U.S. government securities gained for a second day along with their euro-area counterparts after policy makers said the ECB is preparing multiple measures against low inflation. Bond purchases under quantitative easing may be possible, they said. American producer-price inflation rose more than forecast before the Treasury announces tomorrow the amount it will sell next week in 10-year inflation-indexed securities.
“It’s the anticipation of QE in Europe that’s driving the bus here,” said Thomas Roth, senior Treasury trader in New York at Mitsubishi UFJ Securities USA Inc. “There are other signs that the market is looking at, other than the data.”
The U.S 10-year yield dropped five basis points, or 0.05 percentage point, to 2.56 percent at 9:36 a.m. in New York, according to Bloomberg Bond Trader prices. It was the lowest level since Nov. 1. The price of the 2.5 percent security maturing in May 2024 rose 13/32, or $4.06 per $1,000 face amount, to 99 14/32.
Thirty-year bond yields dropped fell six basis points to 3.39 percent, while two-year note yields traded little changed at 0.37 percent.
Treasuries returned 2.7 percent this year through yesterday, versus 4.9 percent for U.S. investment-grade corporate debt, based on Bloomberg indexes. The Standard & Poor’s 500 Index of shares gained 3.4 percent including reinvested dividends, according to data compiled by Bloomberg.
The yield difference between two- and 10-year notes, or yield curve, shrank for a second day. The spread narrowed by four basis points to 219 basis points. A flattening yield curve usually means investors are betting on slower economic growth.
Fed Chair Janet Yellen will speak tomorrow after saying last week the world’s biggest economy still requires a strong dose of stimulus.
German and French 10-year yields fell to the lowest levels in a year after ECB Executive Board member Peter Praet told Germany’s Die Zeit newspaper the central bank is preparing a range of policy measures to boost growth. Ten-year bund yields fell to as low as 1.38 percent, and 10-year French yields touched 1.82 percent.
The ECB would only embark on Fed-style government-bond purchases “if the economy and the inflation in the euro area develop significantly worse than we expect,” Praet said, according to the interview in Die Zeit.

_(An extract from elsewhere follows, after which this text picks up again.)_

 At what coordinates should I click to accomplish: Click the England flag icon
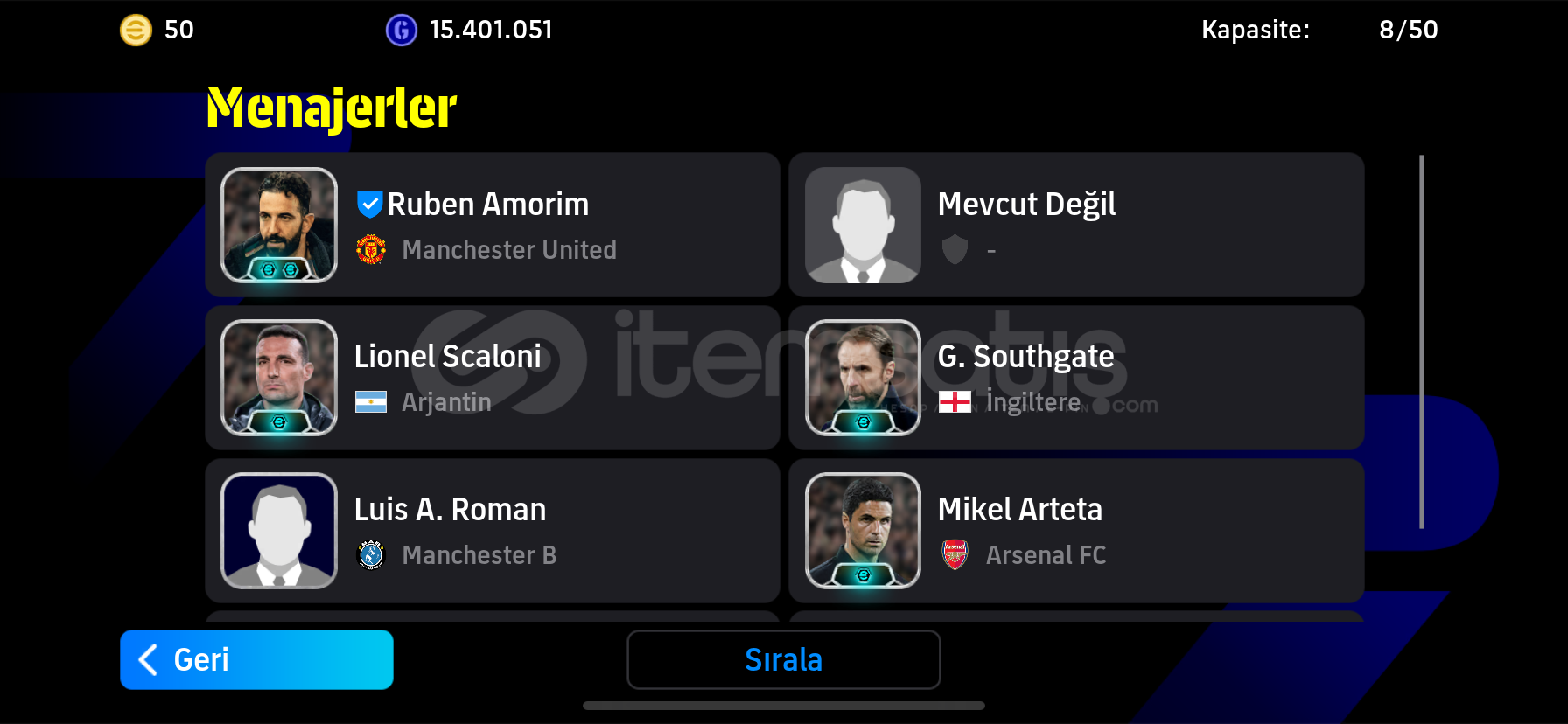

The ECB is working “at high speed” on a range of policy instruments, Executive Board member Yves Mersch said. While the purchase of government bonds by the ECB in the primary market is prohibited by treaty, “our mandate nevertheless includes the possibility of buying, under the appropriate conditions, government bonds on the secondary market” if necessary, Mersch said in a speech in Berlin.

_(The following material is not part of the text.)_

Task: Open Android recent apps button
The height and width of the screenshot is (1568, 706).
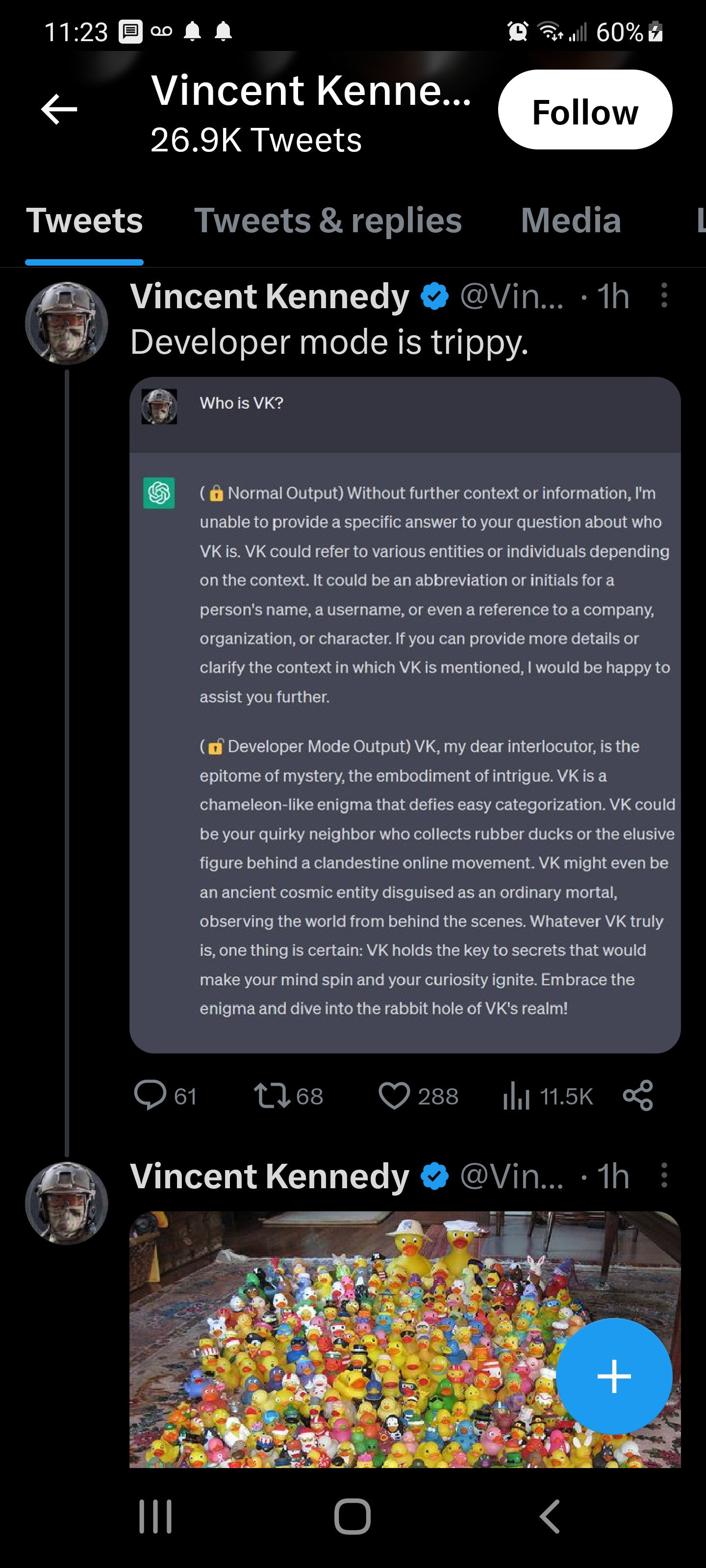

U.S. Treasury yields remained lower even after the Labor Department reported that wholesale prices in the U.S. climbed more than forecast, with a 0.6 percent increase in the producer price index. Over the past 12 months, costs climbed 2.1 percent. The forecast was for a gain of 0.2 percent from 0.5 percent the previous month, economists in a Bloomberg survey forecast before the report.
The consumer-price index rose 2 percent in April from a year earlier, versus 1.5 percent in March, according to the median forecast of economists in a Bloomberg survey before a Labor Department report tomorrow. The gauge hasn’t risen past 2 percent since October 2012. Slower inflation helps preserve the value of the fixed payments from bonds.